Having amassed a huge personal fortune she purchased Harlaxton Manor, in Lincolnshire, England in 1937. She restored the house, having renamed it Grantham Castle, and had it wired for electricity.

She gained publicity from her vocal campaigns against capital punishment, and stood three times, unsuccessfully, as an independent candidate to be a Member of Parliament. Firstly she fought the Putney constituency at the 1935 general election, coming third. Then she stood for Southwark Central in the 1940 by-election as an independent supporting the National Government, coming third. And lastly, she contested Hornchurch at the 1945 general election, coming fourth.
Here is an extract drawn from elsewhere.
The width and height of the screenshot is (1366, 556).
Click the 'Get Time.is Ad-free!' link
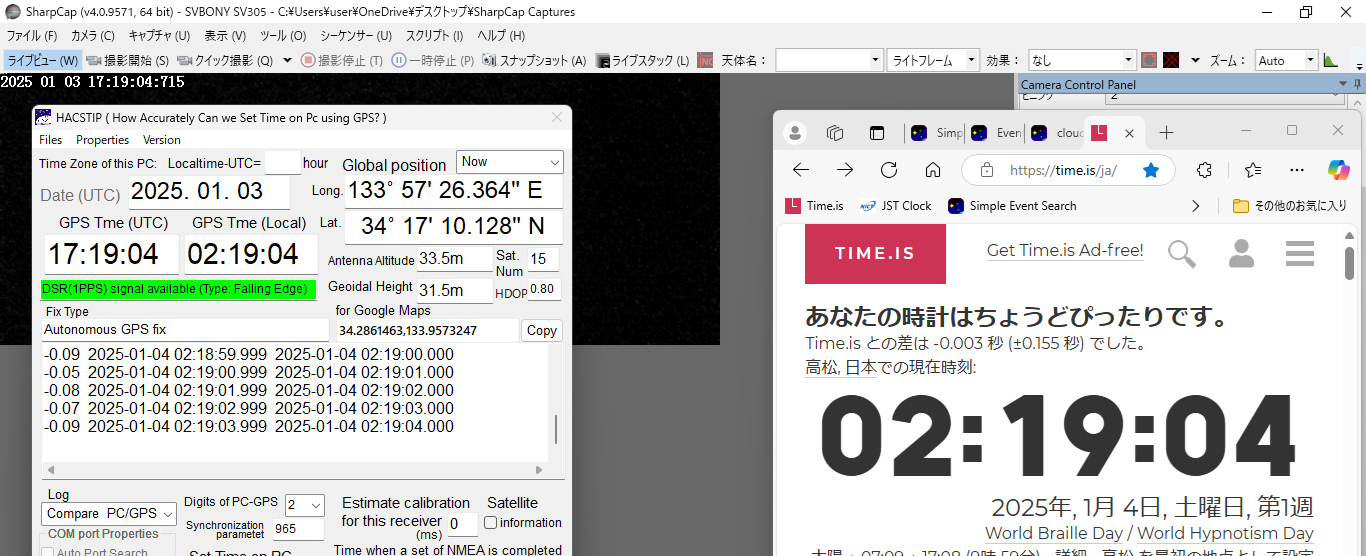[1065, 250]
She lost most of her fortune through "obsessive litigation". She was forced to sell her country house and moved to a flat in Knightsbridge, London, in 1959.

==Publications==
She wrote the book On the Gallows in 1937 as part of her efforts to eradicate the death penalty. In the same year she published a collection of 13 ghost stories, The Torture Chamber and Other Stories.

==Death and legacy==
Largely forgotten, she died in Ticehurst House Hospital, a lunatic asylum, in Ticehurst, Sussex, on 30 April 1966, aged 84; her wealth reduced to £15,528, having seen the abolition of capital punishment for murder in Britain the previous year.

Van der Elst was portrayed by Frances Bennett in the Granada Television series Lady Killers, in an episode depicting the 1936 trial of Charlotte Bryant. In the 2005 film Pierrepoint, she is played by Ann Bell.

==Bibliography==
- Jenkins, Simon (2003). "England's Thousand Best Houses"
- Gattey, Charles Neilson (1972). "The Incredible Mrs. Van der Elst"
- Van der Elst, Violet. "On the Gallows"
- Van der Elst, Violet. "The Torture Chamber and Other Stories"
- Van der Elst, Violet. "Death of the Vampire Baroness and other Thrilling Stories"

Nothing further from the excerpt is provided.